_TO DO_
All that belongs in the answer is the lines from the one containing "Where should I click to: Open the" to the end of the listing below, copied exactly, pictures excluded.

*** Opening of GIVEN DATA ***

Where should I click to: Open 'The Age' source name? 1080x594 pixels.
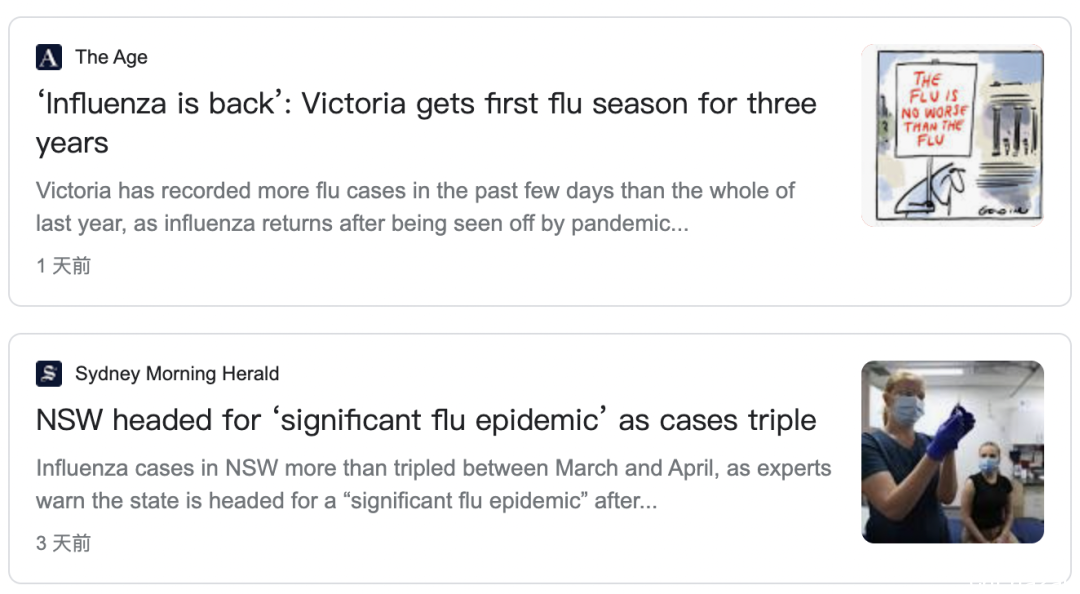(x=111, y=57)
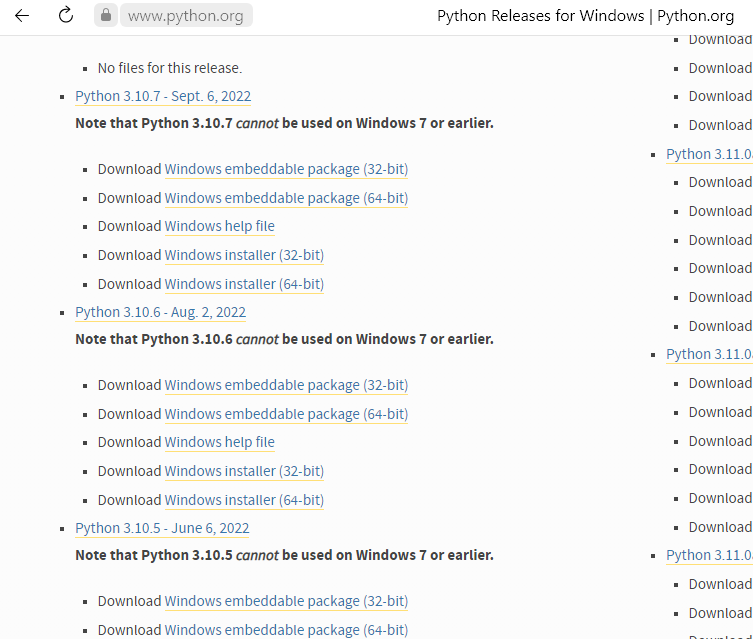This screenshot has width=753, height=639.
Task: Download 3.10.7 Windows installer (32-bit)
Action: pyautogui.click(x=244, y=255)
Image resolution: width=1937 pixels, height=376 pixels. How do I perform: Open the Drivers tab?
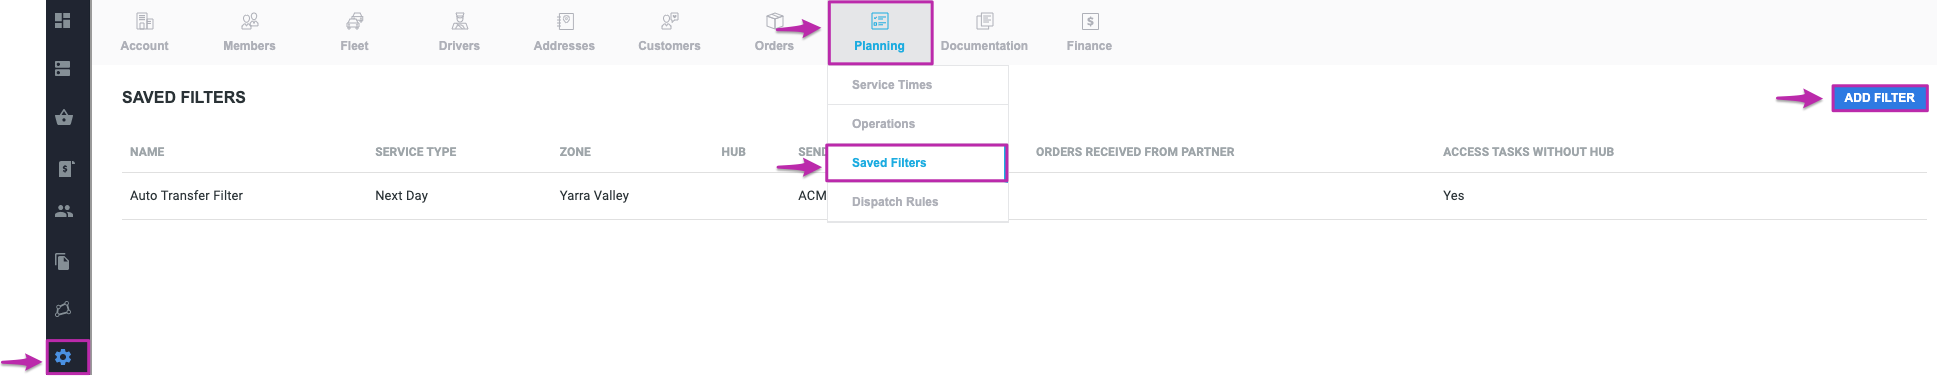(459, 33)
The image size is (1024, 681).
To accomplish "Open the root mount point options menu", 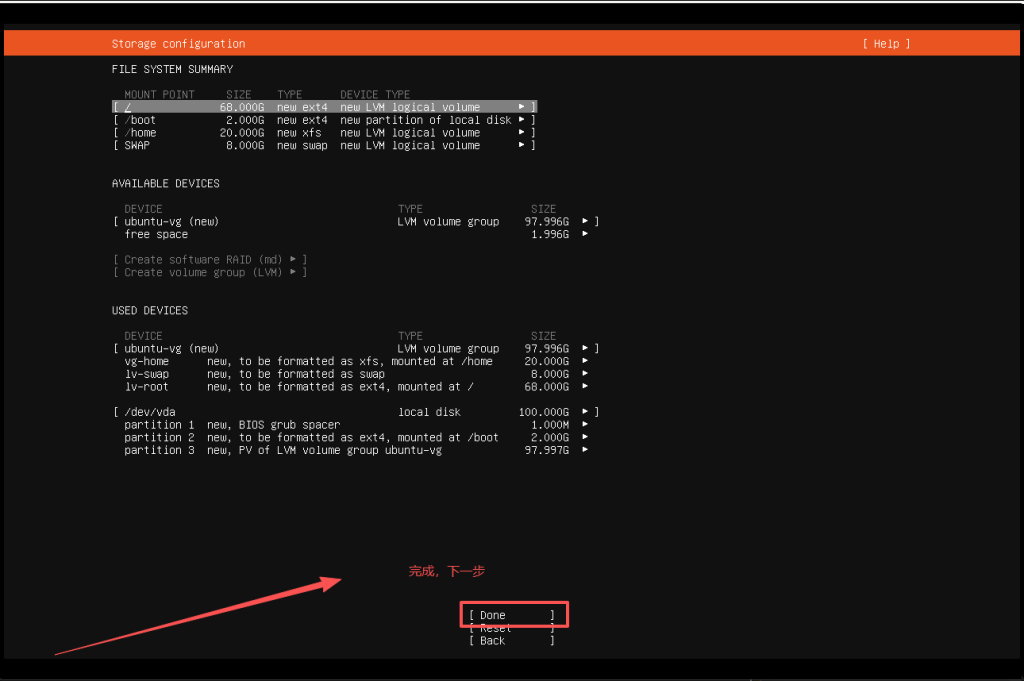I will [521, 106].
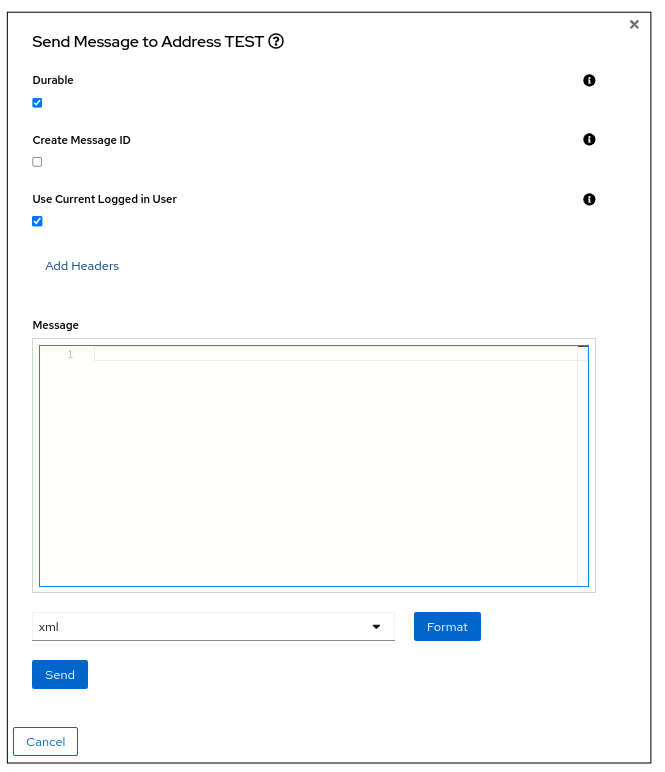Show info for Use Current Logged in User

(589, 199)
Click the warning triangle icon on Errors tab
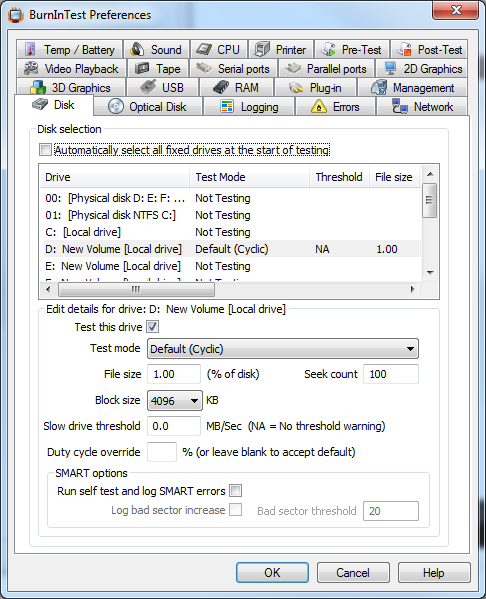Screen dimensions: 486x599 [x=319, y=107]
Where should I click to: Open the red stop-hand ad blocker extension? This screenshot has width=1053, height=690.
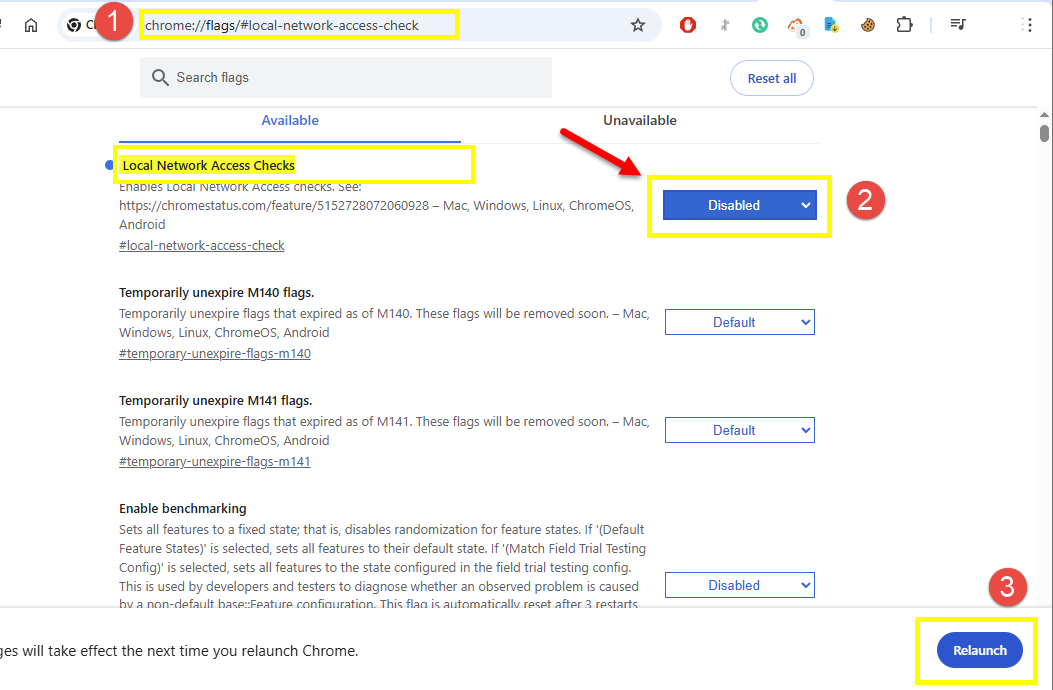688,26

*** Close of GIVEN DATA ***

_TASK RESPONSE_
Where should I click to: Open the red stop-hand ad blocker extension? This screenshot has width=1053, height=690.
688,26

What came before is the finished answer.